Sounding curiously similar to a political party for a nonpartisan political movement, the group announced five goals as its program: (1) detailed electoral manifestos (2) Diet reform, (3) regional decentralization, (4) administrative reform, and (5) stronger environmental policy.
As the discussion at MTC’s post on this meeting suggests, it is not exactly clear what to make of this organization. It is, as MTC’s handy analysis of the 107 members shows, an agglomeration of younger, policy-oriented Diet members from both houses who hold district seats. Is it the beginning of a new party? Will it actually be able to force the leadership of any party to change course?
I still stand by what I wrote in this post: “…They will run firmly into the twin walls that are the DPJ’s imperative to oppose the government and differentiate itself from the LDP, and the LDP’s imperative to shore up its support in rural Japan in advance of a general election.”
There is another problem: ideas don’t sell themselves.
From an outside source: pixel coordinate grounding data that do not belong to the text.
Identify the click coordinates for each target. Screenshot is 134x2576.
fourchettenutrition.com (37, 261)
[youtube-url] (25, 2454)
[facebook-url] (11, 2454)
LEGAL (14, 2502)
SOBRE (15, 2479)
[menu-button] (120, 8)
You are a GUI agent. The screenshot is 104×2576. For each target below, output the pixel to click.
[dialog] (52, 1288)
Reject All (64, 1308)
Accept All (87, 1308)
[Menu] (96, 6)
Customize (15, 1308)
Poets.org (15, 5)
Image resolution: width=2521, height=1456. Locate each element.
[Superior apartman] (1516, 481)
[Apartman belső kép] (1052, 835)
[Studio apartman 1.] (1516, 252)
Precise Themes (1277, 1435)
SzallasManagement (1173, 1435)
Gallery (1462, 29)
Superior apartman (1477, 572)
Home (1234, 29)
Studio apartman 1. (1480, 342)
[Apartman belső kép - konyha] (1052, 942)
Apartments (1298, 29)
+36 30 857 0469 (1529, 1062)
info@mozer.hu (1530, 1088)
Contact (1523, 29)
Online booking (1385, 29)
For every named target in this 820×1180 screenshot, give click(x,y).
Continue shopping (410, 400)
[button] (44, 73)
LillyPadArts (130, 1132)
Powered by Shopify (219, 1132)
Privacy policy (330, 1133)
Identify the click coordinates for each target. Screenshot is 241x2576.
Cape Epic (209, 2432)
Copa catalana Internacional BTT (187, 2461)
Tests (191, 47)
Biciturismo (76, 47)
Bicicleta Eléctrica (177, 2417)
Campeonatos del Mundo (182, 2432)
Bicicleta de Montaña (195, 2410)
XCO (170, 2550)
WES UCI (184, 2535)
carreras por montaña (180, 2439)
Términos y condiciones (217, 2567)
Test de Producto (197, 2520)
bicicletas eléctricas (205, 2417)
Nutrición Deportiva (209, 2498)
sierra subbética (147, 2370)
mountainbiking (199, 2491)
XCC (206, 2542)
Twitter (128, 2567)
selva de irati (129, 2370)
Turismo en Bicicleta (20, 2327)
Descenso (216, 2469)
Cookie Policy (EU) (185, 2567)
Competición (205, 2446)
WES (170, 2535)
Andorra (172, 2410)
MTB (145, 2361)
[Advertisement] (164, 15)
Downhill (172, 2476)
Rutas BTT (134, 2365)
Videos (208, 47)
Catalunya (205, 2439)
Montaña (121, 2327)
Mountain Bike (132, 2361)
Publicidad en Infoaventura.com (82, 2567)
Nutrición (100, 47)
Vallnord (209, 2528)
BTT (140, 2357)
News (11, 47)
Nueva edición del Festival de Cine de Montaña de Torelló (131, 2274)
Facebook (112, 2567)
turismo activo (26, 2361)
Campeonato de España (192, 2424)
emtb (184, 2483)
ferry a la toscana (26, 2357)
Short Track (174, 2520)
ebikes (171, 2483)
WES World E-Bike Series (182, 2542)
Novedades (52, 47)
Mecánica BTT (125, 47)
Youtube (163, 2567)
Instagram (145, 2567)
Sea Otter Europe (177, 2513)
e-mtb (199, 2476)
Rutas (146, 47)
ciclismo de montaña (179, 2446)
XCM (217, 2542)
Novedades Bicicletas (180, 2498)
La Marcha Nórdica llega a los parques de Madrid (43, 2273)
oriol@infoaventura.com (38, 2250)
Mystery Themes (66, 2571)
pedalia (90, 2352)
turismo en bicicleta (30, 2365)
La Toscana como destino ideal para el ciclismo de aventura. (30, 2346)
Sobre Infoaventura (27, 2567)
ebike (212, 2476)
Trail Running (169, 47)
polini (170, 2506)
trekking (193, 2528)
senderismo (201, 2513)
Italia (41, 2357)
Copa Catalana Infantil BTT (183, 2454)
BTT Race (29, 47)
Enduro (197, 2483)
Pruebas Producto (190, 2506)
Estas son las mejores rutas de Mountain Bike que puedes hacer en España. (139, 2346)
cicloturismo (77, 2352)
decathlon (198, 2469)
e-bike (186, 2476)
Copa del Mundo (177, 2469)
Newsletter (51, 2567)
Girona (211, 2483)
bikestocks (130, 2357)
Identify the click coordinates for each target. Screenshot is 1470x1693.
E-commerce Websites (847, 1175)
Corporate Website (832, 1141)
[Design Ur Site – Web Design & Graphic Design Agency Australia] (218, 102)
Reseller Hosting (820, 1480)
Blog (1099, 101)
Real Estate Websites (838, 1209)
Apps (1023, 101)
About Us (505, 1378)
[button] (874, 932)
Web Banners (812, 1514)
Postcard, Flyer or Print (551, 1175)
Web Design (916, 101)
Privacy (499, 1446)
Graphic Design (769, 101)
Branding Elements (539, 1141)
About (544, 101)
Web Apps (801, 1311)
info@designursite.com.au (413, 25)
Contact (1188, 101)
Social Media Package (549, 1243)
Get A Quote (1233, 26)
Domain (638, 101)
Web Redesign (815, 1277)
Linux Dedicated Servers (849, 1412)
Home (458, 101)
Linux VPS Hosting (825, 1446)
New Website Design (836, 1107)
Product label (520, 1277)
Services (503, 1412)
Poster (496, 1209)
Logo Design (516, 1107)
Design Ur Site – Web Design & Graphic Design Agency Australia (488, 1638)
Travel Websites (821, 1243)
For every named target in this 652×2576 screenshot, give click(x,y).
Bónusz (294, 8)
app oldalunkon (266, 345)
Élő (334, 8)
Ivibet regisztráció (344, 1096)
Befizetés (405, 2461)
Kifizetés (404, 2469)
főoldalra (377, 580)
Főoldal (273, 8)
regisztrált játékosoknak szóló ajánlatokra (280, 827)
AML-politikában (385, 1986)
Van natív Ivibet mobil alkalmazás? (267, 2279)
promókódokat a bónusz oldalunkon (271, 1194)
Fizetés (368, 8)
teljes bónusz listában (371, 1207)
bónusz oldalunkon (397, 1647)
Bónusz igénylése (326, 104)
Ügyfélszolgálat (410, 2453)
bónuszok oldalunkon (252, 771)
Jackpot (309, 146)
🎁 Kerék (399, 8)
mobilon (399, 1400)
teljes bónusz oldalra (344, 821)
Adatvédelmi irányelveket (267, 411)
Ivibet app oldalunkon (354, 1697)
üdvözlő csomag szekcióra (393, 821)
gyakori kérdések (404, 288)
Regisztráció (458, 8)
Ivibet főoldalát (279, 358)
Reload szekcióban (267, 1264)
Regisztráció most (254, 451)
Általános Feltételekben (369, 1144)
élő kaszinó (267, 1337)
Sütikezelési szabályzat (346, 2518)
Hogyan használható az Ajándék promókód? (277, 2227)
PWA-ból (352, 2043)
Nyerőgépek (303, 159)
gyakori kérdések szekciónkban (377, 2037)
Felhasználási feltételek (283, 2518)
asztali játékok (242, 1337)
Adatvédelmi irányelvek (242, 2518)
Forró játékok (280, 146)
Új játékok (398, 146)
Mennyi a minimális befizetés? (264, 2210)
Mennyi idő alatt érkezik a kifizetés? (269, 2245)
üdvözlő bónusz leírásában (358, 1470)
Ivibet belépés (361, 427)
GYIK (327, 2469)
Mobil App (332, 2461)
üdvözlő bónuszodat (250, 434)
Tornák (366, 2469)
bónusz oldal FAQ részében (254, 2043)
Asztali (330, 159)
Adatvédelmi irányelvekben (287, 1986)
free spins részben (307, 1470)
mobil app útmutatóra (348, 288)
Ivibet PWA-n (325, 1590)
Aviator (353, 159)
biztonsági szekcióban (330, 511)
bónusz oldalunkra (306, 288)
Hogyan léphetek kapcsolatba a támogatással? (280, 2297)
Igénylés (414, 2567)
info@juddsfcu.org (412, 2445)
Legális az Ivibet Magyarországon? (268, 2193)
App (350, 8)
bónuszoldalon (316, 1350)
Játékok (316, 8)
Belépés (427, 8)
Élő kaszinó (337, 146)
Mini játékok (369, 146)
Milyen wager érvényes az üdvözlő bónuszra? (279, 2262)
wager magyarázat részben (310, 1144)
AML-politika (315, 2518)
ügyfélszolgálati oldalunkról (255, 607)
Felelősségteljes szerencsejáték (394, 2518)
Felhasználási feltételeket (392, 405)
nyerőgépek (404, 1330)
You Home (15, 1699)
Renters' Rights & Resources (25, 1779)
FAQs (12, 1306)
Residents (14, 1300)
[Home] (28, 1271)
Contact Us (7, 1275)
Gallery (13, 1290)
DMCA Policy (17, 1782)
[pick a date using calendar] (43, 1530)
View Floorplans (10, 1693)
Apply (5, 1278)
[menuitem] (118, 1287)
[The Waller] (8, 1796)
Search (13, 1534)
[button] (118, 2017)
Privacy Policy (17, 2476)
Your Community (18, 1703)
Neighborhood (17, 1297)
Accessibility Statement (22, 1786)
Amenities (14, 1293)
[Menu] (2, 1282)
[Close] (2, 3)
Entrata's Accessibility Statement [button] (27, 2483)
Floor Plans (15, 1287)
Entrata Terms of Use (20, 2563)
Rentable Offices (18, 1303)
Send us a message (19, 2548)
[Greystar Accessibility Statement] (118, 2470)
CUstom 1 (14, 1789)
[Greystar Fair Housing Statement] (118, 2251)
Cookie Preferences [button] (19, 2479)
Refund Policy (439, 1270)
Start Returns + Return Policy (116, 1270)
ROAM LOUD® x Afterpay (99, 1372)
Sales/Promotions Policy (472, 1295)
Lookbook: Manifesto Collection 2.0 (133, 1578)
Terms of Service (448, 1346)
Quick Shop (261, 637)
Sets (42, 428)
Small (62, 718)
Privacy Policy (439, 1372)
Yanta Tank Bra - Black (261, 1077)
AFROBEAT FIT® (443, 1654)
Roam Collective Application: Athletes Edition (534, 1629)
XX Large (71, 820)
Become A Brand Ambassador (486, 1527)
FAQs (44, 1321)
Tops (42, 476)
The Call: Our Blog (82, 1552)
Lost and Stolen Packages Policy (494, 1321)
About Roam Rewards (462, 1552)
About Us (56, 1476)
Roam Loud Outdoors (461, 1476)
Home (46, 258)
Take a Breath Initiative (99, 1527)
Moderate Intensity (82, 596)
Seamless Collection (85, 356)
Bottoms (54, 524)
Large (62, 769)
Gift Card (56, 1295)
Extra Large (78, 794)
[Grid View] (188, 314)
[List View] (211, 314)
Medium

No matter how sound Sentaku‘s policy ideas, they still need an effective advocate. And, of course, effective advocates can elevate meager, mediocre or non-existent platforms to new heights. The presence of a leader who will can serve as the movement’s face will determine whether Sentaku is to serve as something more than a way to pass the time until the next general election, whether it will become a genuine choice in Japanese politics — or whether it will be a wash.